Werner Schoemaker Werner Schoemaker - 2 years ago 120
Python Question

Python Check if list item does (not) contain any of other list items

I have this problem where I want to remove a list element if it contains 'illegal' characters. The legal characters are specified in multiple lists. They are formed like this, where

alpha
stands for the alphabet (a-z + A-Z),
digit
stands for digits (0-9) and
punct
stands for punctuation (sort of).

alpha = list(string.ascii_letters)
digit = list(string.digits)
punct = list(string.punctuation)


This way I can specify something as an illegal character if it doesn't appear in one of these lists.

After that I have a list containing elements:

Input = ["Amuu2", "Q1BFt", "dUM€n", "o°8o1G", "mgF)`", "ZR°p", "Y9^^M", "W0PD7"]


I want to filter out the elements containing illegal characters. So this is the result I want to get (doesn't need to be ordered):

var = ["Amuu2", "Q1BFt", "mgF)`", "Y9^^M", "W0PD7"]


EDIT:

I have tried (and all variants of it):

for InItem in Input:
if any(AlItem in InItem for AlItem in alpha+digit+punct):
FilInput.append(InItem)


where a new list is created with only the filtered elements, but the problem here is that the elements get added when the contain at least one legal character. For example:
"ZR°p"
got added, because it contains a Z, R and a p.

I also tried:

for InItem in Input:
if not any(AlItem in InItem for AlItem in alpha+digit+punct):


but after that, I couldn't figure out how to remove the element.
Oh, and a little tip, to make it extra difficult, it would be nice if it were a little bit fast because it needs to be done millions of times. But it needs to be working first.

Answer Source

Your code

As you mentioned, you append words as soon as any character is a correct one. You need to check that they are all correct:

filtered_words = []
for word in words:
    if all(char in alpha+digit+punct for char in word):
        filtered_words.append(word)

print(filtered_words)
# ['Amuu2', 'Q1BFt', 'mgF)`', 'Y9^^M', 'W0PD7']
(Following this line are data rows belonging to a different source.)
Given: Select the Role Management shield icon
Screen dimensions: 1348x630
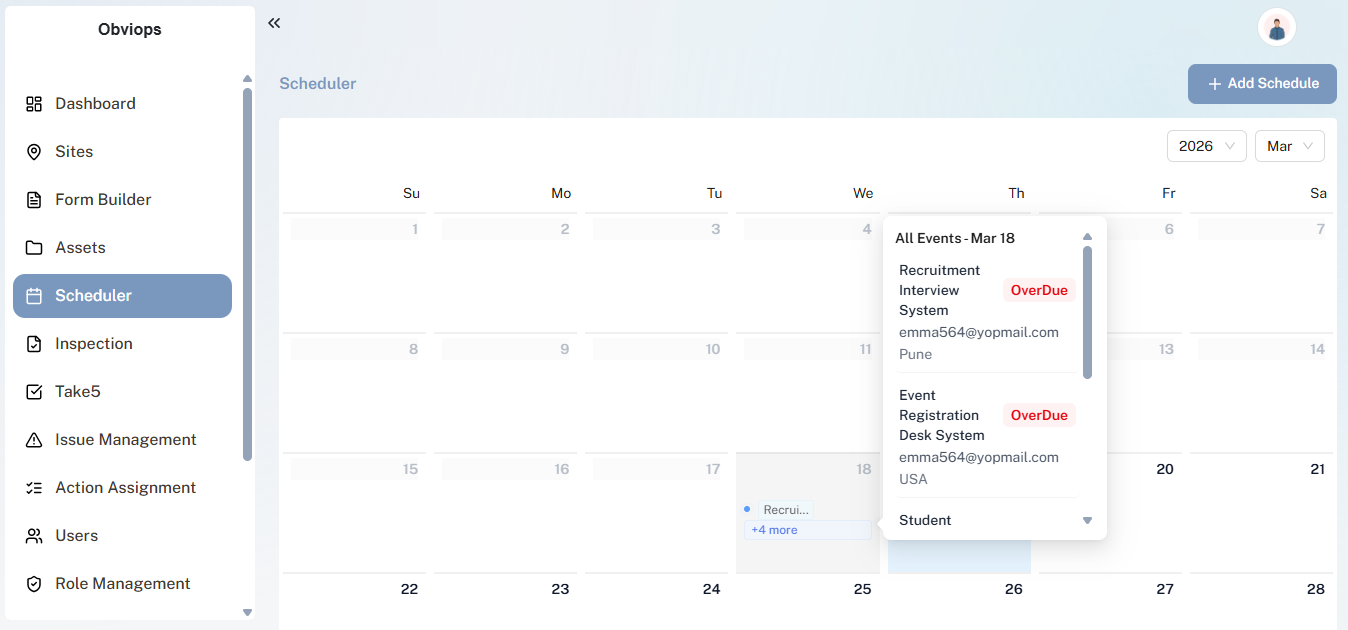Looking at the screenshot, I should pos(34,583).
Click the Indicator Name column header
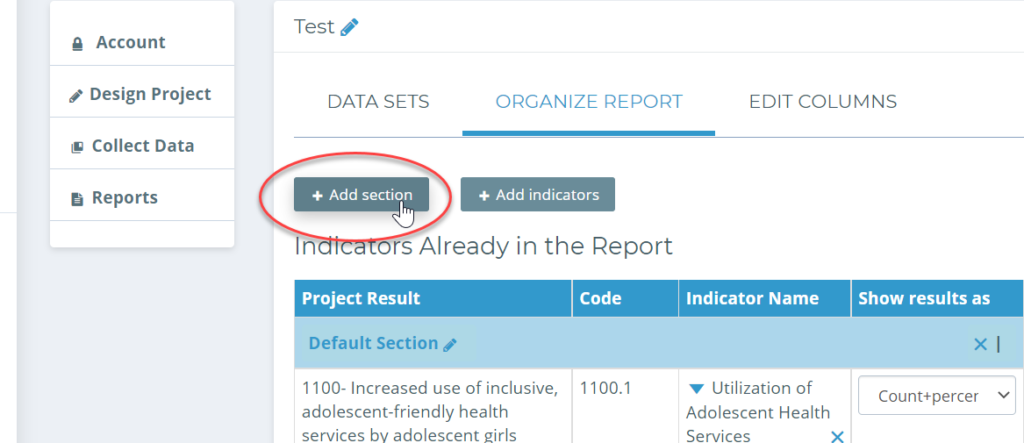This screenshot has width=1024, height=443. click(x=752, y=299)
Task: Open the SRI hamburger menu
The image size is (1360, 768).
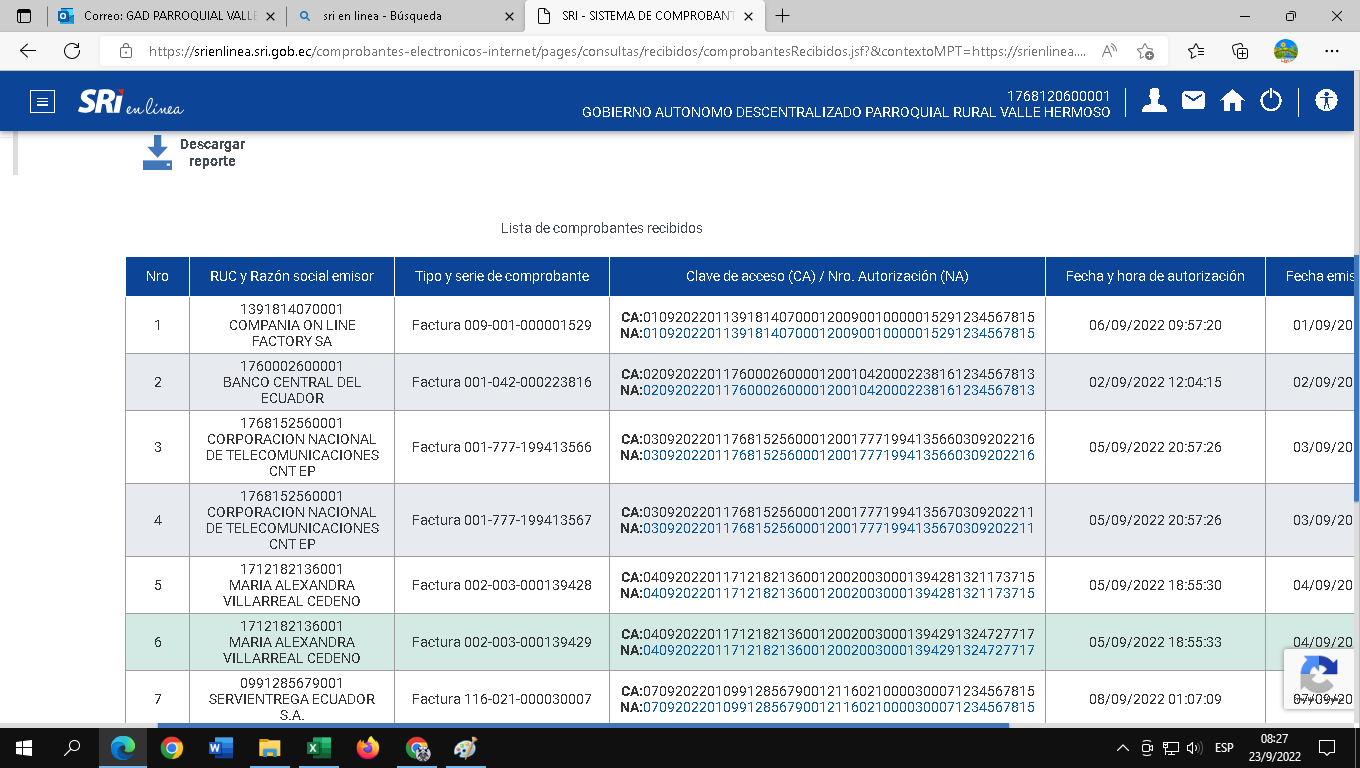Action: [41, 101]
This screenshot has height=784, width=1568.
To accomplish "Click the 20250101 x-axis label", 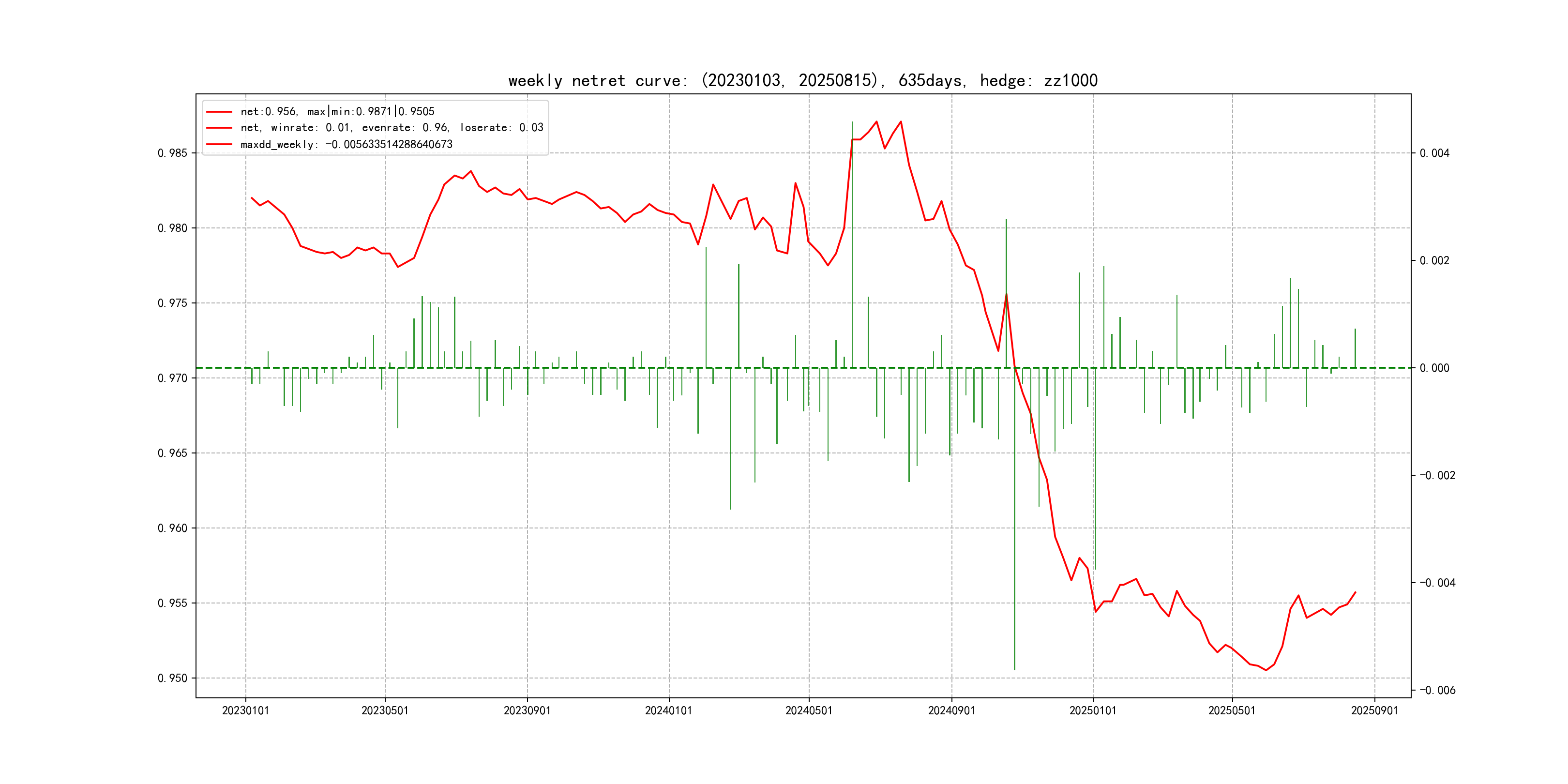I will pos(1093,711).
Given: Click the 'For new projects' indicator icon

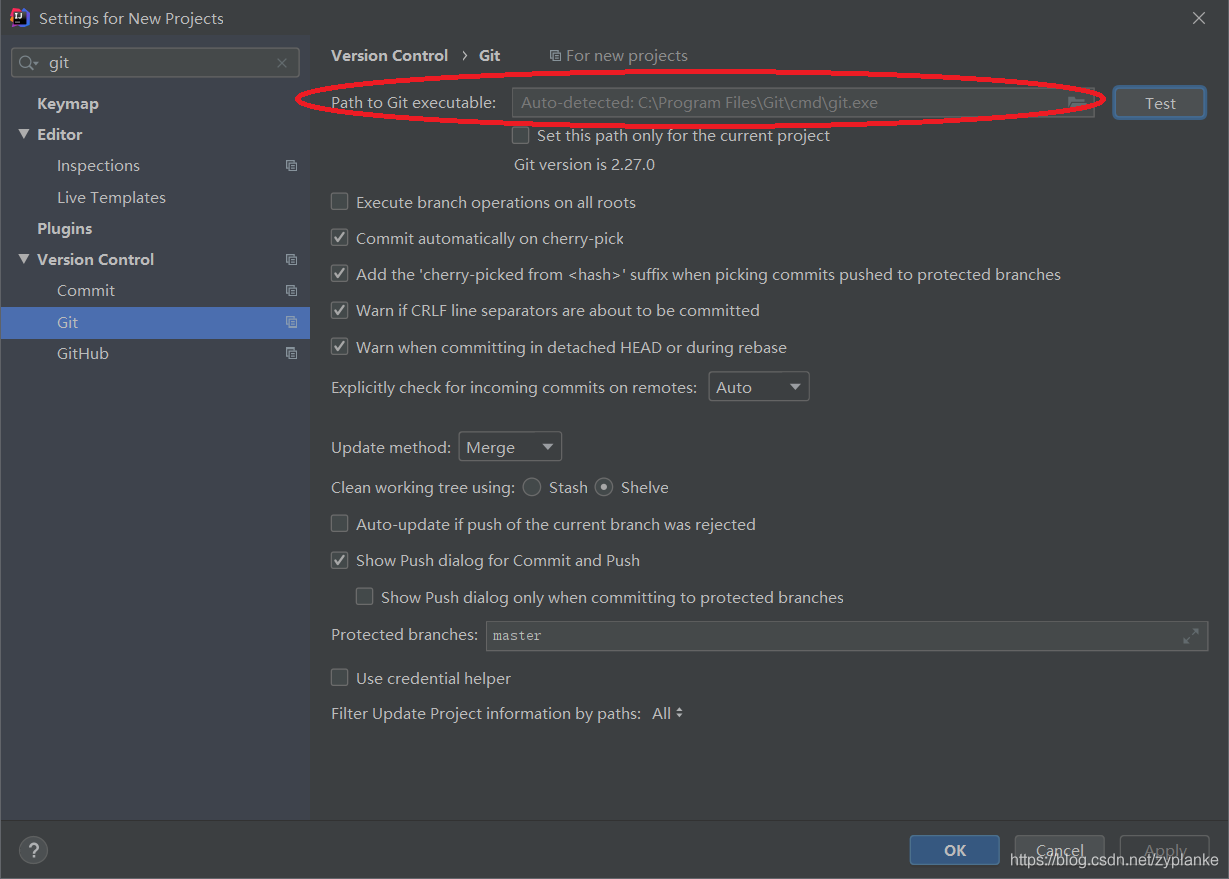Looking at the screenshot, I should click(x=556, y=55).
You could also check that there's not a single character which isn't correct:

filtered_words = []
for word in words:
    if not any(char not in alpha+digit+punct for char in word):
        filtered_words.append(word)

print(filtered_words)

It's much less readable though.

For efficiency, you shouldn't concatenate lists during each iteration with alpha+digit+punct. You should do it once and for all, before any loop. It's also a good idea to create a set out of those lists, because char in set is much faster than char in list when there are many allowed characters.

Finally, you could use a list comprehension to avoid the for loop. If you do all this, you end up with @timgeb's solution :)

Alternative with regex

You can create a regex pattern from your lists and see which words match:

# encoding: utf-8
import string
import re

alpha = list(string.ascii_letters)
digit = list(string.digits)
punct = list(string.punctuation)

words = ["Amuu2", "Q1BFt", "dUM€n", "o°8o1G", "mgF)`", "ZR°p", "Y9^^M", "W0PD7"]
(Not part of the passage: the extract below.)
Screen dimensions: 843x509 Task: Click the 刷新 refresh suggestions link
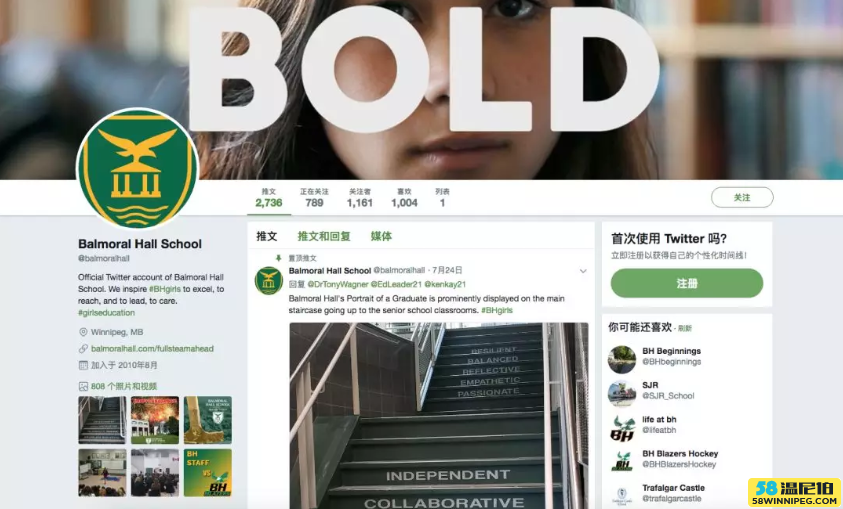(x=684, y=328)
allowed_pattern = re.compile(
    '^[' +
    ''.join(
        re.escape(char) for char in (
            alpha +
            digit +
            punct)) +
    ']+$')
# ^[abcdefghijklmnopqrstuvwxyzABCDEFGHIJKLMNOPQRSTUVWXYZ0123456789\!\"\#\$\%\&\'\(\)\*\+\,\-\.\/\:\;\<\=\>\?\@\[\\\]\^_\`\{\|\}\~]+$

print([word for word in words if allowed_pattern.match(word)])
# ['Amuu2', 'Q1BFt', 'mgF)`', 'Y9^^M', 'W0PD7']

You could also write:

print(list(filter(allowed_pattern.match, words)))
# ['Amuu2', 'Q1BFt', 'mgF)`', 'Y9^^M', 'W0PD7']

re.compile will probably require more time than simply initializing a set but the filtering might be faster then.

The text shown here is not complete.